Exercise directions: Whenever a picture appears in the listing below, leave it out, and copy exactly the lines from the one containing "Screen dimensions: 1176x1017" through the end.

Listed entries:
+++
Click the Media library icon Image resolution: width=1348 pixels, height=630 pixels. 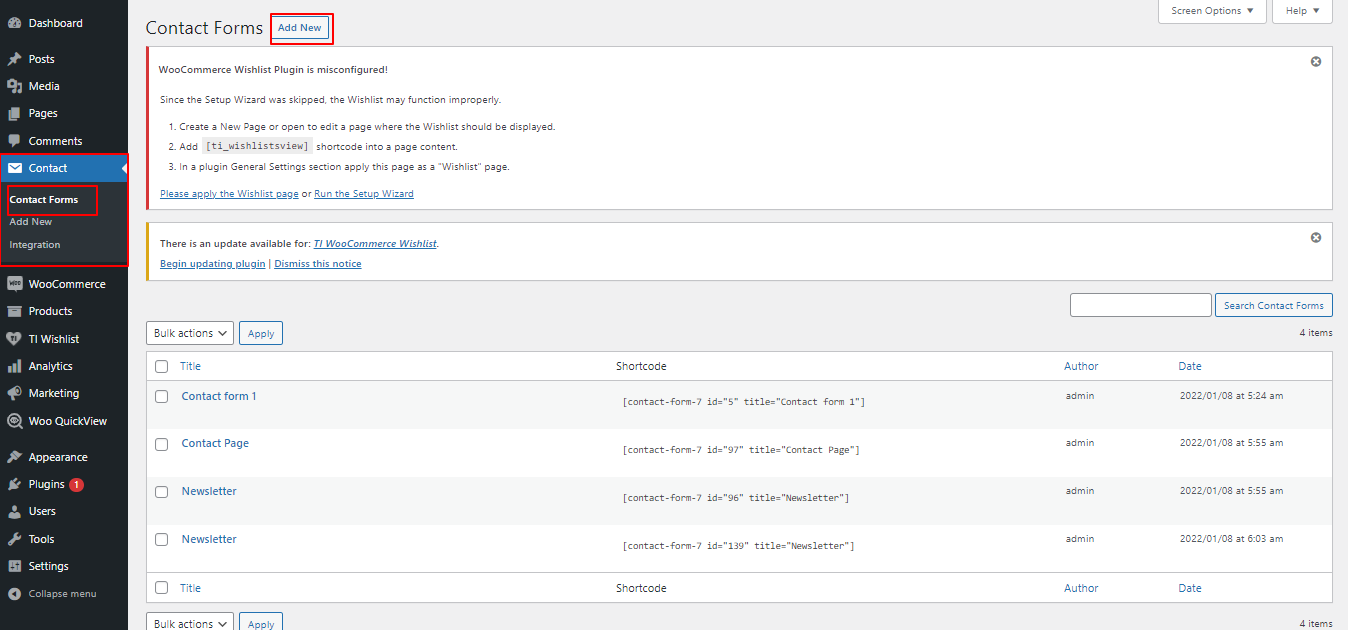(14, 86)
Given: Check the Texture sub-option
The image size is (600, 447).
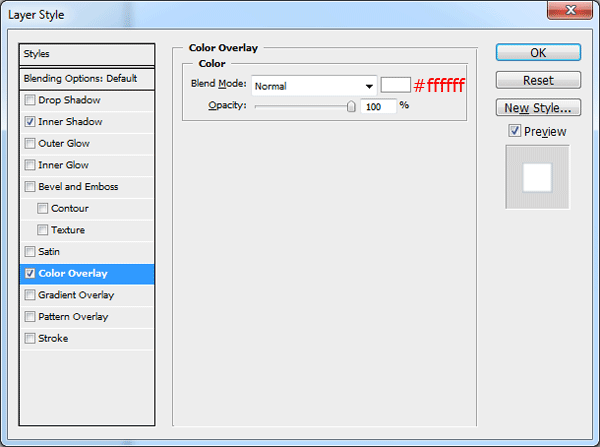Looking at the screenshot, I should [43, 230].
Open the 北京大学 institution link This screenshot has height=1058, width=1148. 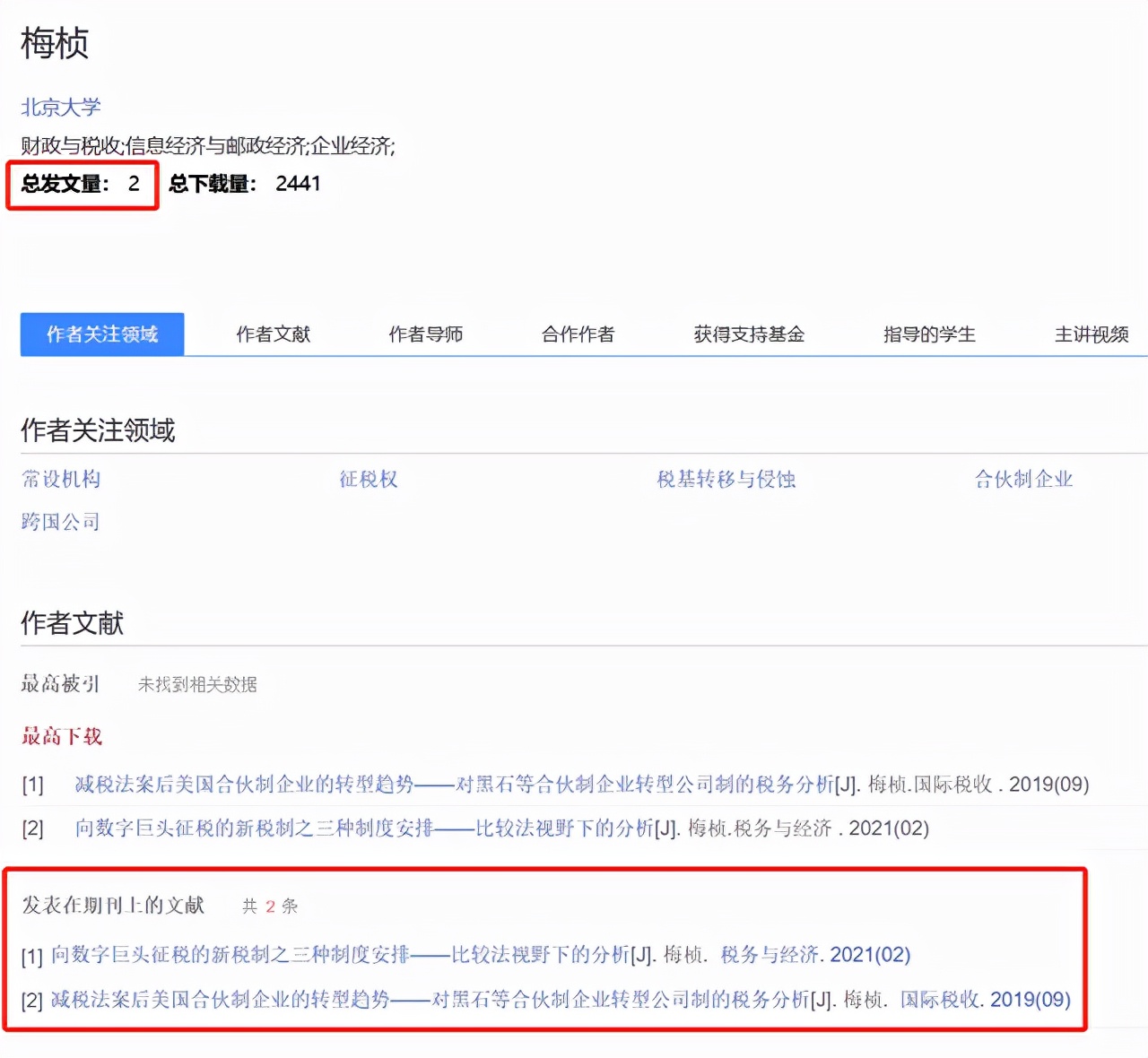pyautogui.click(x=59, y=107)
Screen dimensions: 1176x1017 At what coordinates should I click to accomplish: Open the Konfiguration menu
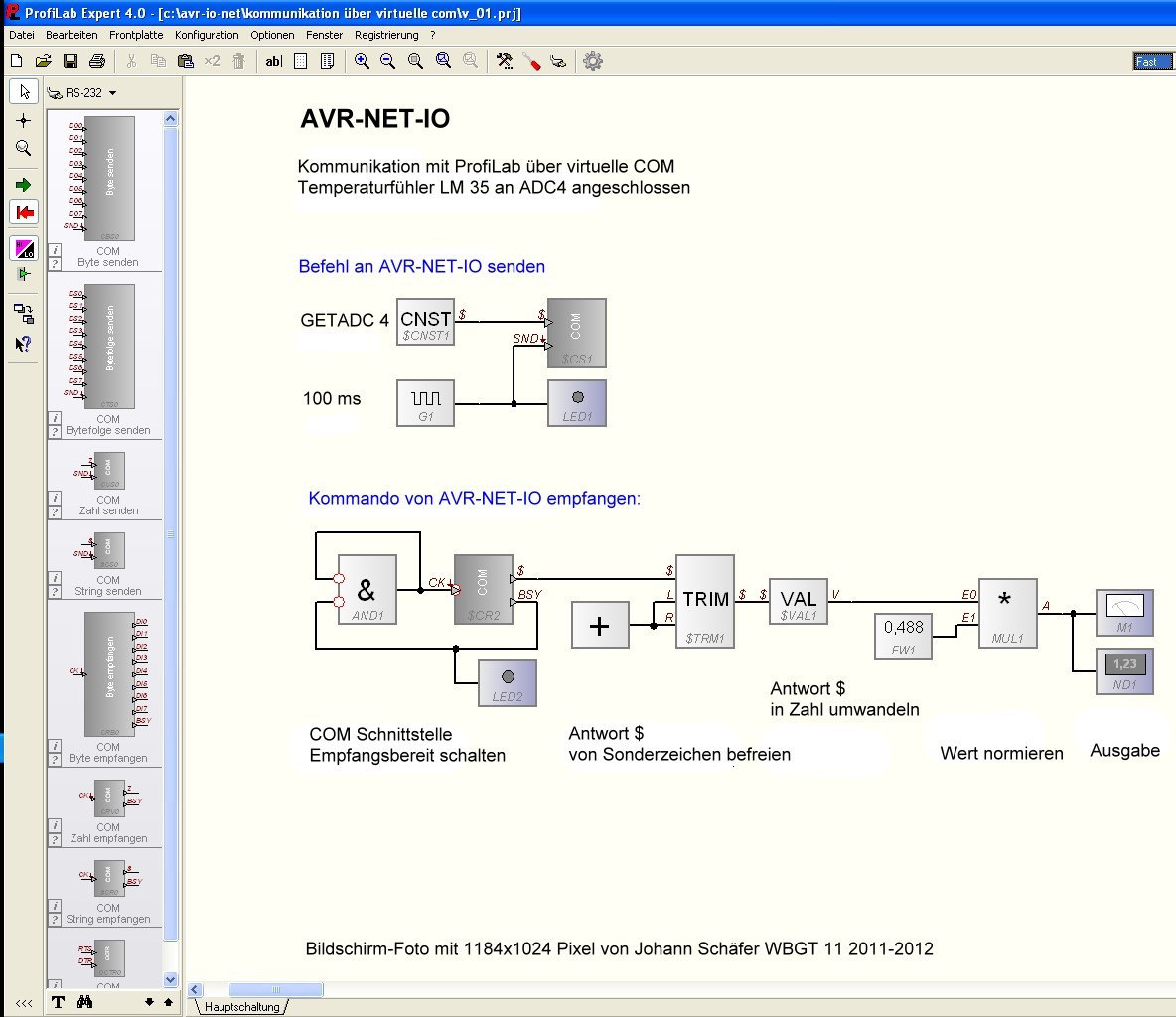(207, 35)
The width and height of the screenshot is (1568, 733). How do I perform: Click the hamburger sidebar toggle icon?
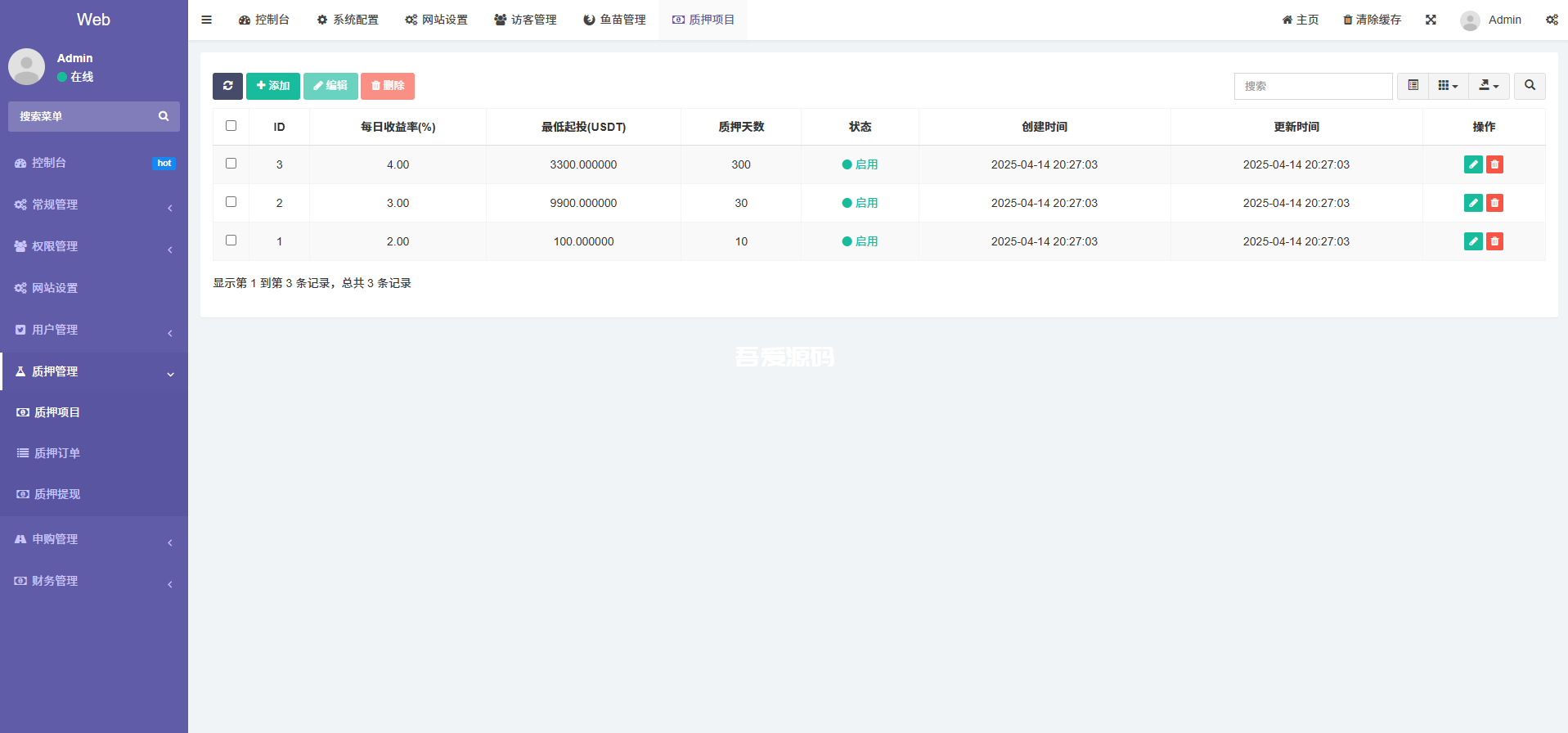click(x=207, y=20)
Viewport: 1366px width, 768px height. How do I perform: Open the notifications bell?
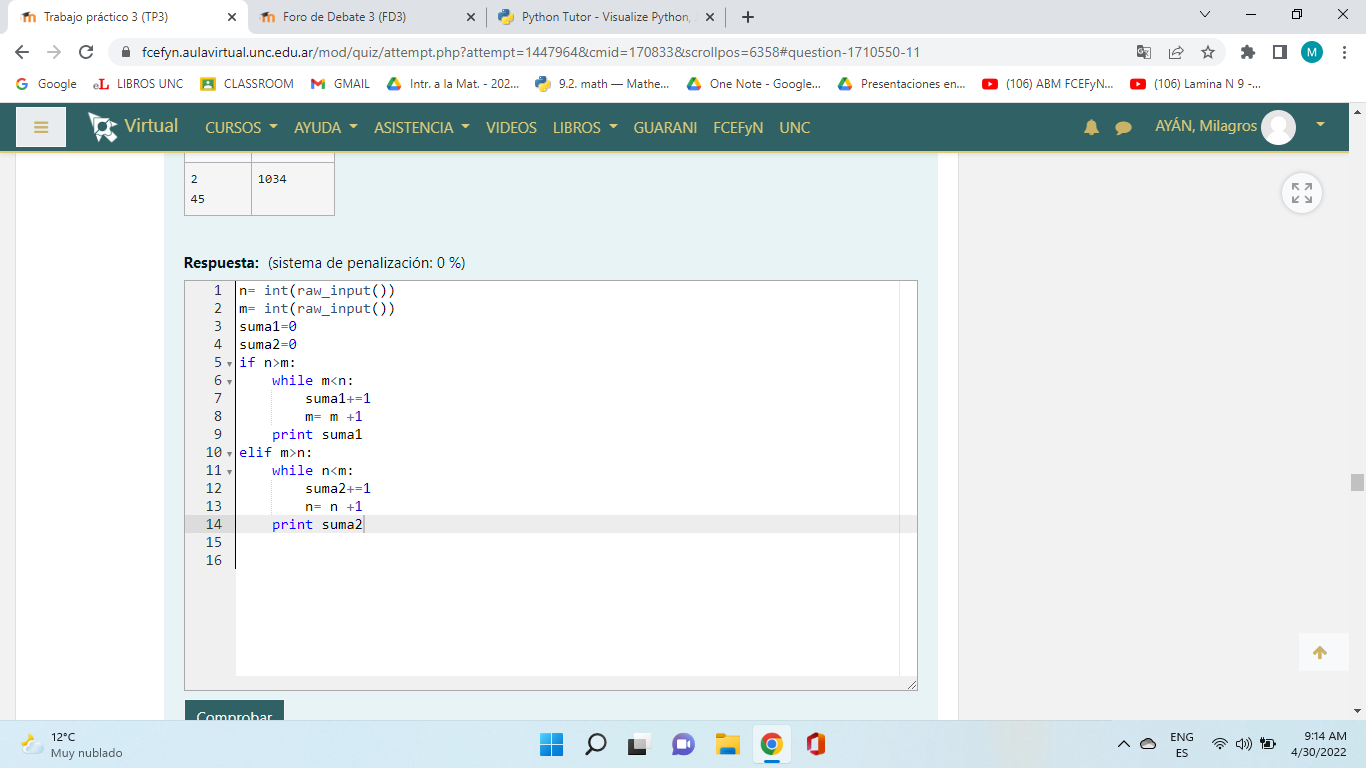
+++
Answer:
Screen dimensions: 1176x1017 At what coordinates should I click to accomplish: Open the Konfiguration menu
(207, 35)
The width and height of the screenshot is (1568, 733). How do I perform: Click the hamburger sidebar toggle icon?
click(x=207, y=20)
Viewport: 1366px width, 768px height. How do I perform: Open the notifications bell?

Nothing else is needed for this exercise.